* QUOTED PASSAGE:
****************

Here, the issue is whether the Burden on Ed, not to put up antenna, runs with the land because he is a subsequent owner of the burdened land. There is notice because the deed from Cate to Dot is recorded--constructive notice and constructive notice that the two parcels used to be one owner--one parcel. There is intent for burden to run because deed says "each parcel of Greenacre". . . rather than naming the grantor/grantee. The burden/benefits touch and concern because the restrictions have to do with what a party can or cannot do with his land. There is vertical privity because Ed and Cate are in grantor/grantee relationship. There is horizontal privity because Cate originally owned both parcels of Greenacre and she was in grantor/grantee relationship with Dot. Therefore, the covenant is enforceable against Ed and his motion to dismiss was properly denied.
(2) Dot's motion to strike the answer as untimely was properly denied.
Under NY CPLR, a defendant has 30 days from completed service to respond or 20 days if served personally. Although Ed's answer was outside this period of time, his time to answer was suspended by the filing of Motion to Dismiss. Motion to Dismiss was timely filed according to the facts. After ruling on that motion, under NY CPLR, the defendant has an additional period of time to answer the complaint, which Ed did in a week.
As to the jurisdictional defense, this defense was waived by the filing of a motion to dismiss for any grounds enumerated in CPLR including for not stating Cause of Action. Under NY CPLR the filing of any Motion to Dismiss waives jurisdictional objections unless reserved by objecting in the Motion to Dismiss.

****************

* INFORMATION PROVIDED:

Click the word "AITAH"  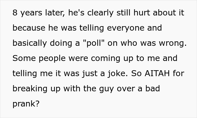click(157, 74)
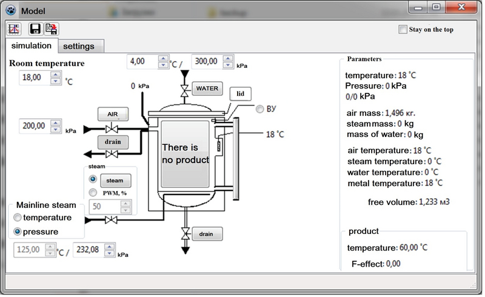
Task: Select the PWM, % steam radio button
Action: tap(93, 192)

****************

List each condition that the legal analysis of the antenna covenant finds satisfied for the burden on Ed to run with the land. The data plays no part in this work.

* TASK ANSWER:
- Notice
- Intent for the burden to run
- Touch and concern
- Vertical privity
- Horizontal privity